■ **Exercise**
Repeat every line of the material, character for character.

■ **Source material**
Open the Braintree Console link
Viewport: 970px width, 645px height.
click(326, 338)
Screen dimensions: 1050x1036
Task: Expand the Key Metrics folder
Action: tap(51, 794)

■ **The completed task**
Open the Braintree Console link
Viewport: 970px width, 645px height.
click(326, 338)
Screen dimensions: 1050x1036
Task: Expand the Key Metrics folder
Action: tap(51, 794)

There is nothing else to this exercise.